Le Sénat envisage d’encadrer les managers d’OnlyFans et Mym, soupçonnés de proxénétisme numérique
Le Sénat examine de près le rôle des managers sur des plateformes comme OnlyFans et Mym, envisageant de les soumettre à une nouvelle qualification juridique. Cette initiative pourrait transformer leur statut légal et renforcer l’encadrement de ces activités en ligne.
Tl;dr
- Le Sénat débat d’une loi sur le « caming ».
- Une nouvelle infraction d’« exploitation sexuelle en ligne » proposée.
- Le texte divise parlementaires et associations.
Un nouveau défi législatif face au « proxénétisme 2.0 »
Sur les plateformes comme OnlyFans ou Mym, des intermédiaires baptisés « managers » ou « agents » profitent de la popularité du « caming », cette vente de contenus sexuels en ligne, pour développer un véritable écosystème commercial.
Si certains créateurs y trouvent un revenu complémentaire, d’autres, souvent jeunes voire mineures, tombent dans ce que la sénatrice Marie Mercier (Les Républicains) qualifie de « piège infernal », marqué par menaces, harcèlement et violences.
La proposition de loi : une réponse adaptée ?
Devant la montée en puissance de ces pratiques, le Sénat s’est penché le 10 février sur une proposition portée par une centaine d’élus du centre et de droite. Son objectif : mieux encadrer le secteur et cibler ces nouveaux intermédiaires – qualifiés parfois de « proxénètes 2.0 ». Pourtant, la qualification juridique du phénomène reste délicate.

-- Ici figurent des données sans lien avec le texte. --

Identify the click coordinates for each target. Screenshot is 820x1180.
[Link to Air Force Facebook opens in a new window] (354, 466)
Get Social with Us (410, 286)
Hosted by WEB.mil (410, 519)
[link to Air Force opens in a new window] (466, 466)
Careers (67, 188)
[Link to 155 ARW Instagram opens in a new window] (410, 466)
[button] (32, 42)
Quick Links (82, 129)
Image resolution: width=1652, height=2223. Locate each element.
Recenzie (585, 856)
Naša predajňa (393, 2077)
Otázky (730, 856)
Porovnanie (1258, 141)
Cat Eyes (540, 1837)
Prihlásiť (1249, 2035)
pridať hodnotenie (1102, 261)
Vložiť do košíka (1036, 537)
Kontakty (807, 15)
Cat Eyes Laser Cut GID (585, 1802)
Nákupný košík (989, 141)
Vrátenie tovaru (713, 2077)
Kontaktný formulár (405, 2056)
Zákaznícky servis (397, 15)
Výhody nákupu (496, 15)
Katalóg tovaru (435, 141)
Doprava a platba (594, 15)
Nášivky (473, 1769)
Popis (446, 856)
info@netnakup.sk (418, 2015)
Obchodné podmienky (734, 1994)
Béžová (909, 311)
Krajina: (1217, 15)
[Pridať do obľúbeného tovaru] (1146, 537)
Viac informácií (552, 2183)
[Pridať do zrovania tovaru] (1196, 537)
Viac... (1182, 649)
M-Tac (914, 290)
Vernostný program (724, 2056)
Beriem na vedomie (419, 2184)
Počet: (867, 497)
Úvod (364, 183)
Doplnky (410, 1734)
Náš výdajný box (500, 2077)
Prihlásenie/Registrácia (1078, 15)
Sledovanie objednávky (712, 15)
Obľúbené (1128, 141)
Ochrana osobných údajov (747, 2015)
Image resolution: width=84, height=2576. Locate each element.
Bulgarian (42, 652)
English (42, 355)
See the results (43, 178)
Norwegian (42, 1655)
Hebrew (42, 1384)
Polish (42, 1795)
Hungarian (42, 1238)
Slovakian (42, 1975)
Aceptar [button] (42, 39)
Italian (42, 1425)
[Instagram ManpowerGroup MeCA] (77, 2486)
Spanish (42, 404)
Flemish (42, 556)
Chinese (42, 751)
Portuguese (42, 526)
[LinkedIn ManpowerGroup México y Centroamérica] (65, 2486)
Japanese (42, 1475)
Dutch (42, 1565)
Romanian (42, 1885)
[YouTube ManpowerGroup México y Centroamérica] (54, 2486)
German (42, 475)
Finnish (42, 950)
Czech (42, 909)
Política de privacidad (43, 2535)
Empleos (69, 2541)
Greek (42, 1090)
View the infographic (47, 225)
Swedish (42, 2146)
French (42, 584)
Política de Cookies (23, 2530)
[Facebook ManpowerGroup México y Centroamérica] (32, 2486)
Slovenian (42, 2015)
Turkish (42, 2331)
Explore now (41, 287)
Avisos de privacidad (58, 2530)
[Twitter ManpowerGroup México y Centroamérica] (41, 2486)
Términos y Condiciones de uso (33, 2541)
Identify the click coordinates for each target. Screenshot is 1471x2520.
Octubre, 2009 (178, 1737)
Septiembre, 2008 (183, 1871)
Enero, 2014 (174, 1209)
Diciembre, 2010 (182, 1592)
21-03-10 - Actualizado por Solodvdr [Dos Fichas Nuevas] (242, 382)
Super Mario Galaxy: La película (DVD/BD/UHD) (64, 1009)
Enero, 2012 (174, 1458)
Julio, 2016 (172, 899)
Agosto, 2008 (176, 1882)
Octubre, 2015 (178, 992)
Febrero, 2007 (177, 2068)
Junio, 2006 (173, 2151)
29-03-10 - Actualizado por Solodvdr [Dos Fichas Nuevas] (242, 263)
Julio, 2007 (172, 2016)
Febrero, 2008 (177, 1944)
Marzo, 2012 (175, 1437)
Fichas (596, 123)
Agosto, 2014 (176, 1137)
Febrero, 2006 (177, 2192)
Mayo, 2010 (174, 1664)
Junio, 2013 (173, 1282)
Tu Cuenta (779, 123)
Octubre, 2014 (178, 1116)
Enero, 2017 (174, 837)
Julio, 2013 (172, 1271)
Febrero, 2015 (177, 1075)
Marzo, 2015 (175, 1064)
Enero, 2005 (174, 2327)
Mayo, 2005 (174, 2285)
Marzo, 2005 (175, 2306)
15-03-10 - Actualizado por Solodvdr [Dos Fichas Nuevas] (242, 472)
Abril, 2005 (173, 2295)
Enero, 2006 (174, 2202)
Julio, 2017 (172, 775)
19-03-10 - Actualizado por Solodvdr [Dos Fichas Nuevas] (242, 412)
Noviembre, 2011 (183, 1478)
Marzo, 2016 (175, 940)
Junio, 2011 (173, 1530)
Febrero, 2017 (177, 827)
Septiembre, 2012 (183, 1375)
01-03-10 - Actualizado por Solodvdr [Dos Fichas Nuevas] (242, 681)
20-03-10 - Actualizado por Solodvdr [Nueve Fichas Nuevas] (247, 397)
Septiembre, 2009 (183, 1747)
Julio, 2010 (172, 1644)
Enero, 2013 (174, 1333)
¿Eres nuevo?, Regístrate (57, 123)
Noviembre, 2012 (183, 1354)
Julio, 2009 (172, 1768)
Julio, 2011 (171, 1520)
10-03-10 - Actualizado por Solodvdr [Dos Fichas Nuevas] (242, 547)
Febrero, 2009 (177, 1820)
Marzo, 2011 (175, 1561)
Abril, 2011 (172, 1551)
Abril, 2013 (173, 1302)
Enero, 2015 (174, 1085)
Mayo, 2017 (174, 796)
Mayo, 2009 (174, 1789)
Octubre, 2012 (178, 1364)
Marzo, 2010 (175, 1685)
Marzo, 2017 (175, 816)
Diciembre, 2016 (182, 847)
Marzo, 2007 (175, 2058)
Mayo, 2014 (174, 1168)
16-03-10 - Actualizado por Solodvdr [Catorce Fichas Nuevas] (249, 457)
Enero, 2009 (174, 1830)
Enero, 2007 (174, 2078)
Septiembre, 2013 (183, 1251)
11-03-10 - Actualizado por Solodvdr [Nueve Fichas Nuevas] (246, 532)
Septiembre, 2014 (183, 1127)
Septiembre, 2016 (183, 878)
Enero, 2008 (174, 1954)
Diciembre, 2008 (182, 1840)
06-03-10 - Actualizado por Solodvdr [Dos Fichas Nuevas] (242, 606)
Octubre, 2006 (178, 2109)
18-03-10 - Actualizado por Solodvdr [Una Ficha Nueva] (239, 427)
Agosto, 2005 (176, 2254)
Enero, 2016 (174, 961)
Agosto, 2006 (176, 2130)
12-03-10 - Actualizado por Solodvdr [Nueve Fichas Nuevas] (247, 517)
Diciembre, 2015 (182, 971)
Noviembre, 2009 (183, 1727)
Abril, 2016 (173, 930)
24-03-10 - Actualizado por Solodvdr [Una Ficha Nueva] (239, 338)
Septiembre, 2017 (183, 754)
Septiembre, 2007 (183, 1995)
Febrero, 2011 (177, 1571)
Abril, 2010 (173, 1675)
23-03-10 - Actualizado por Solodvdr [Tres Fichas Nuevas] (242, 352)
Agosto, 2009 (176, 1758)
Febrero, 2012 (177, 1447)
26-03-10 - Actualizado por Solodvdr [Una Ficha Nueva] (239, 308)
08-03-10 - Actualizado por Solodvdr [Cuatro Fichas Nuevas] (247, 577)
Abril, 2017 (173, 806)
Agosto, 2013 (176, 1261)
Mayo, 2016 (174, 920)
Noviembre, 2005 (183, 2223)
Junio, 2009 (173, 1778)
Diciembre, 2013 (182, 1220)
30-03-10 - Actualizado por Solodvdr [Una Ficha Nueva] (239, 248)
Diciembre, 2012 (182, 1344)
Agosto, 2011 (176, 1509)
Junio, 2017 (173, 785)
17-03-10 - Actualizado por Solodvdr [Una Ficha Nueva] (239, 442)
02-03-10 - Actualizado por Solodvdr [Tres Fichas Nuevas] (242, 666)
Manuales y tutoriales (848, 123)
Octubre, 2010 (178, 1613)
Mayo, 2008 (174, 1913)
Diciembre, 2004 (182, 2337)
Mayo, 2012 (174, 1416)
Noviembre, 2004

La jurisprudence française estime que le « caming » n’entre pas dans la définition classique de la prostitution, faute de contact physique, rendant complexe toute assimilation au proxénétisme tel qu’il est défini par le code pénal.
Dans ce contexte, plusieurs pistes ont été envisagées :
- Pénaliser les clients directement ;
- S’attaquer au modèle économique des plateformes ;
- Cibler spécifiquement les intermédiaires.
Mais chacune soulève son lot d’interrogations juridiques et éthiques, notamment quant à la liberté individuelle et aux contours flous entre pornographie légale et exploitation.
Vers un nouveau délit d’« exploitation sexuelle en ligne »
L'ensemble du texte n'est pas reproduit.